§ The input
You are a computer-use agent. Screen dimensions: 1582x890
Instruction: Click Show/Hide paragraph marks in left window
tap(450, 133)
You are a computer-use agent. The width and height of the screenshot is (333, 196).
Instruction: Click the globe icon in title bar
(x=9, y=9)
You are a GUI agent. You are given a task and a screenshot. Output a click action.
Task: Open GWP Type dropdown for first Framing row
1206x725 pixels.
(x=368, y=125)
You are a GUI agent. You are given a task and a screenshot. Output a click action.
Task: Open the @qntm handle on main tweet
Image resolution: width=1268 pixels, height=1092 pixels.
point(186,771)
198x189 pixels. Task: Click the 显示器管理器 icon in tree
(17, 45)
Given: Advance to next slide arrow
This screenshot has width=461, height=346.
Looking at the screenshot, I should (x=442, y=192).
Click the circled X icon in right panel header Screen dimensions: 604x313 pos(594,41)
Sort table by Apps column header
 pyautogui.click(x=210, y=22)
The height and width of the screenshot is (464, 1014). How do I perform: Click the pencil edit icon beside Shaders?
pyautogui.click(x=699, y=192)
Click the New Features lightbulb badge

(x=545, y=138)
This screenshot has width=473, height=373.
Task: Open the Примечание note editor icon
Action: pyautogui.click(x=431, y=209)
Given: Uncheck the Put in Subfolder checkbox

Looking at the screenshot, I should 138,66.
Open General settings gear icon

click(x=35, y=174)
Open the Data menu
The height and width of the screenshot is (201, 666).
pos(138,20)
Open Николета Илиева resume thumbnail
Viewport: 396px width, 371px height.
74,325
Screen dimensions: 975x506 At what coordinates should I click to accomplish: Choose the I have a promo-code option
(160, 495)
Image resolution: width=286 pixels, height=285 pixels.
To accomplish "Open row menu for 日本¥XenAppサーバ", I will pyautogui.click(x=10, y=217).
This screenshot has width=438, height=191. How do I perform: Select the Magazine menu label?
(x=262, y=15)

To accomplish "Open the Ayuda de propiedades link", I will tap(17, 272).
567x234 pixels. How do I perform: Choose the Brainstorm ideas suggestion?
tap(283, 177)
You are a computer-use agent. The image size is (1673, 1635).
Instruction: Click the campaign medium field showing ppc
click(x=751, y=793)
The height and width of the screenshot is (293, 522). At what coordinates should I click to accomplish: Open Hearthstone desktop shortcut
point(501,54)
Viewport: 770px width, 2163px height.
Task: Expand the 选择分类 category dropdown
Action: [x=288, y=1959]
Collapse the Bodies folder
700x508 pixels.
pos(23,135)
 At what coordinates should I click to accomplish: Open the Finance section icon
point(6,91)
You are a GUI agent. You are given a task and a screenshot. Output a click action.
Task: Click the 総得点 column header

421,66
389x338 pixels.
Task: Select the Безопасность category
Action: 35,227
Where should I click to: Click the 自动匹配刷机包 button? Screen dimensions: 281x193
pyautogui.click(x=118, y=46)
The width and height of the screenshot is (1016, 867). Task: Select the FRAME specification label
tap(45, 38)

§ Exercise requirements
The line containing "This screenshot has width=438, height=191." and every line after it, up to and including the last line of the records, should be reproduced exactly, with nothing else.

§ Expected answer
This screenshot has width=438, height=191. How do I perform: Select the Magazine menu label?
(x=262, y=15)

To accomplish "Open the Ayuda de propiedades link", I will tap(17, 272).
567x234 pixels. How do I perform: Choose the Brainstorm ideas suggestion?
tap(283, 177)
You are a computer-use agent. The image size is (1673, 1635).
Instruction: Click the campaign medium field showing ppc
click(x=751, y=793)
The height and width of the screenshot is (293, 522). At what coordinates should I click to accomplish: Open Hearthstone desktop shortcut
point(501,54)
Viewport: 770px width, 2163px height.
Task: Expand the 选择分类 category dropdown
Action: [x=288, y=1959]
Collapse the Bodies folder
700x508 pixels.
pos(23,135)
 At what coordinates should I click to accomplish: Open the Finance section icon
point(6,91)
You are a GUI agent. You are given a task and a screenshot. Output a click action.
Task: Click the 総得点 column header

421,66
389x338 pixels.
Task: Select the Безопасность category
Action: 35,227
Where should I click to: Click the 自动匹配刷机包 button? Screen dimensions: 281x193
pyautogui.click(x=118, y=46)
The width and height of the screenshot is (1016, 867). Task: Select the FRAME specification label
tap(45, 38)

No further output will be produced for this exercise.